## Required action
All lines from the one with "This screenshot has height=964, width=1205." through the end of the records below are to be given again exactly, and nothing else.
──────
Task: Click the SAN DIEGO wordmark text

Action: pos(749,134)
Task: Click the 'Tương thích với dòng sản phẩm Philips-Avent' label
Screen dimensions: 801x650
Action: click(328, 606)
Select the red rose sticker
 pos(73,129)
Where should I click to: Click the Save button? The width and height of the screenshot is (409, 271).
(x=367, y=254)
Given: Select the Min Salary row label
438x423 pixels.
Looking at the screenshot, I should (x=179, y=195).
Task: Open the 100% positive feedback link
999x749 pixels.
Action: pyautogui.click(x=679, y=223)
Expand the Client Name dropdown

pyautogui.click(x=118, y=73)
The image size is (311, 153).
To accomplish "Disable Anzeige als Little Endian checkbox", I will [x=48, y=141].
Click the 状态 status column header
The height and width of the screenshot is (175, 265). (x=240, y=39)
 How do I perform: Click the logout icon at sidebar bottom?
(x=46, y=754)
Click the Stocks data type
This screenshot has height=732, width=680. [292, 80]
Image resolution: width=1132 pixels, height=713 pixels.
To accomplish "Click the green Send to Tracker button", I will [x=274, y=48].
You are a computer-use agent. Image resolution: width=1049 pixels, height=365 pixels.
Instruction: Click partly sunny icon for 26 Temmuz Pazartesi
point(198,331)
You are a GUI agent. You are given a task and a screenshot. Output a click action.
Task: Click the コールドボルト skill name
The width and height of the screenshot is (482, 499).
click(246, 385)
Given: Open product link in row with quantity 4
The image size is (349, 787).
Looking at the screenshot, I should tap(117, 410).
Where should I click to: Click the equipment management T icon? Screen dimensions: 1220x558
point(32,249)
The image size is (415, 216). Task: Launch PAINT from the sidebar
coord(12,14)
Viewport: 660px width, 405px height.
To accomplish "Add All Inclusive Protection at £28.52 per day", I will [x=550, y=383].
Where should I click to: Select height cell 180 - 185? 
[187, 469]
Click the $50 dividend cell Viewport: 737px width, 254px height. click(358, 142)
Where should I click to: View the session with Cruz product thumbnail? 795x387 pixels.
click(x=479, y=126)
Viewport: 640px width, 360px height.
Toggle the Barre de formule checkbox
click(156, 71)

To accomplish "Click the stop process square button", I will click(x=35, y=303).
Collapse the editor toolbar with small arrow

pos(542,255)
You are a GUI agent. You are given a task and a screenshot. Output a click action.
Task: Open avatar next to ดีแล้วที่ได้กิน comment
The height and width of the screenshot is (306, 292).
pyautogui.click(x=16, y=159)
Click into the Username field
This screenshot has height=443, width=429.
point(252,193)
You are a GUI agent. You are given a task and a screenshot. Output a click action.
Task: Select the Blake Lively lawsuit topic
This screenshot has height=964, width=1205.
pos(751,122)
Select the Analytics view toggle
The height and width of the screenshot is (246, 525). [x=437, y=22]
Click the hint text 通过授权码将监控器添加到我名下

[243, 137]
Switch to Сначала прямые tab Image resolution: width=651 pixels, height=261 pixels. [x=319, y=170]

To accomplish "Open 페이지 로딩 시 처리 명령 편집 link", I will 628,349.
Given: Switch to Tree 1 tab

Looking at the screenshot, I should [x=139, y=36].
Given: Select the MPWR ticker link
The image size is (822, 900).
──────
## Written answer
This screenshot has height=964, width=1205.
pos(751,122)
Select the Analytics view toggle
The height and width of the screenshot is (246, 525). [x=437, y=22]
Click the hint text 通过授权码将监控器添加到我名下

[243, 137]
Switch to Сначала прямые tab Image resolution: width=651 pixels, height=261 pixels. [x=319, y=170]

To accomplish "Open 페이지 로딩 시 처리 명령 편집 link", I will 628,349.
Given: Switch to Tree 1 tab

Looking at the screenshot, I should [x=139, y=36].
Given: Select the MPWR ticker link
The image size is (822, 900).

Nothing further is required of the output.